I started buying books on writing and developing characters early on. I'm constantly trying to improve my skills. Sometimes I put so much pressure on myself to be great I forget to just let myself be. I journaled every so often, but writing after my breakdown in 2016 has been tough, to say the least. I have hundreds of writing prompts and ideas on this site alone, but they're either not finished or I gave up before I got a good flow going and quit in a frustrated fit.
Then the dreams started. For a long time after my breakdown, I would have some of the most emotionally disturbing dreams. I've since been diagnosed as suffering from PTSD, but I wasn't entirely sure what was going on. I've always believed my dreams were a connection to something else. I'm not entirely sure what because I can't really explain it, but I will say that while my breakdown was unexpected, I dreamed of uprooting my townhouse and moving everything in a rush at least a year before I even moved in. I hadn't even seen the place yet. The same thing happened when I was pregnant with my son in 2005. I dreamed of being raped, robbed and attacked in my would-be Bronx apartment, and the building burning down before I had ever set foot in the homeless shelter when I decided to live in New York City. Trying to figure out what it all meant was intense.
I'd relive moments where my parents were attacking me, physically, verbally, always while drunk or angry. It got to the point where I never wanted to go to sleep. Trying to maintain some semblance of "family" while surrounded by addicts in denial of the damage they're doing is exhausting. My mother went on to turn her back on me completely after I nursed her back to health while she suffered from pneumonia. I waited on her hand and foot at her bedside while I was unemployed, only to be told I was weak and wasn't worth a damn because I was going to therapy and taking meds for my mental health.

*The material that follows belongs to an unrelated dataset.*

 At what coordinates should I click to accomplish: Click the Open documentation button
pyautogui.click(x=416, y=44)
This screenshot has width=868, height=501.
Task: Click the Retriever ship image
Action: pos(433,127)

She went on to kick my kids and I out of the house that summer because after that argument her air conditioner "broke" so I took my kids to my godparents' house so we could hang out in cool air (since she removed all the portable fans in the house and put them in her room because she was the "only person working, so she was the only one who deserved to be comfortable" after I got laid off that May. Needless to say, I'm absolutely positive the damage from my breakdown was extended because of having to cope with her daily. Like I said, the doctors didn't even pick up on the PTSD until after I got away from her.
Since college, finding work has been hell. I have literal panic attacks when I think about working in retail again--I even stripped in 2017 to avoid having to do it. It was more beneficial to me: I'd get cute, work all night, dance, get paid for it, all while perfecting my pole tricks. The only downside was I was extremely tired all day, and I refused to use cocaine to perk myself up or stay awake. But I was losing weight like crazy, body was getting back right since I left NYC, and I was hella happy about it, but guess who didn't like it? That's right! Mommy Dearest. She called me a whore, screamed at me that I was abandoning and dumping my then 15, 11 & 9-year-olds on her (that's right. Read the ages again) and that I was "too educated" to be stripping for work like it was my fault none of the employers I'd been applying to had offered to interview or hire me even though I was sending out resumes and cover letters all the time. Needless to say, your girl is tired.
I keep thinking this Rona thing was a marathon I've been training for all along. With the trio of unemployment, depression and anxiety keeping me house-bound for so many years now I feel like I'm made for this. I'm working on my very own King Lear.